Your sculptures and installations often evoke trees, vines, flowers and other organic forms; what attracted you to these shapes and textures initially?
The inspiration comes from nature, and, in particular, the nature I experienced in my childhood. My early life in rural Korea had an influence on the artist I have become today. My sisters and I were always wandering outside looking for things to play with. Our daily routine included gathering acorn shells to use as rice bowls, picking pine needles to make rice cakes with, and climbing trees to get mulberries. When I later saw Hayao Miyazaki's My Neighbor Totoro
I felt a strong connection to it. These are some of my happiest memories. Though these memories are from the past, making surreal and fantasy-like sculptures with reference to nature is one way for me to continue creating moments like these in the present and the future.
As I live in Bed-Stuy, which is still quite industrial, I sometimes feel the need to get away from the city to be closer to nature. (This might mean simply going to the Home Depot garden section to look at plants.) I still feel the urge to wander around in nature as it makes me feel peaceful and comforted. Consciously or unconsciously this I think is why I repeatedly create organic forms.

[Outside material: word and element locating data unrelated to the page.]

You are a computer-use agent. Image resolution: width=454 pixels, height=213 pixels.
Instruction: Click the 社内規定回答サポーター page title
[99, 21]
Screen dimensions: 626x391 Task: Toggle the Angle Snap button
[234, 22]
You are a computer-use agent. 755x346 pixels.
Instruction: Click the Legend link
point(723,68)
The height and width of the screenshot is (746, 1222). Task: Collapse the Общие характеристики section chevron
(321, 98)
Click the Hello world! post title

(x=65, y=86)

There's something almost funny about the way you use very artificial materials—polystyrene, PVC, wires—to evoke natural forms. Is that contrast something you're deliberately trying to make more extreme?
Not intentionally. Living in New York I feel like I am walking inside a human-made jungle. Looking deeply into objects like PVC tubes, Mylar, pins, and prefabricated plants leads me to discover a different potential for them. Sometimes the materials attract me right away, and I easily know how to use them, but other times, I have to play with the materials by cutting, wiring, pinning, or assembling until I find the right way to use them. It took me few years to figure out what to do with PVC tubing. The first time I saw clear PVC tubing I fell in love with it. I made a small sample but still wasn't sure what to do with it. Years later it became "Dreaming Plant," which is one of my favorite pieces.
Are there any plants or organic forms you haven't been able to recreate yet that you're interested in exploring?
Fortunately, nature has so many wonders that I can't really finish exploring. I am interested in exploring jungles, like the Amazon Rainforest, and creating an almost impenetrable installation filled with overgrown vegetation-like sculptures. In order to do that, I should probably visit it first. Mangrove trees, cacti and Joshua trees have been on my mind for a long time. And recently I have been fascinated by Air Plants that don't need any soil. I brought some from Miami last winter, but I accidentally killed them all. I still want to find a way to include them in my work one day. And then also I'm interested in microscopic organisms such as green algae that we can't see with the naked eye. These are all on my list.
You've been doing more works resembling terrariums lately; what about them interests you?
A terrarium is an ideal, or better than natural, environment made by humans for plants to survive in, but in the end it's artificial. I think in that way, there is something similar to what I do in my work. I try to take care of my materials and provide what they need—or what I think they need—to find another hidden potential or spirit. Just like watering, pruning, and feeding real plants, I feed wire inside the tubes, cut Mylar and assemble different parts to make my organic forms grow. When I first visited Brooklyn Botanic Garden, I thought it was the perfect place for my sculptures to be, coexisting with exotic real plants.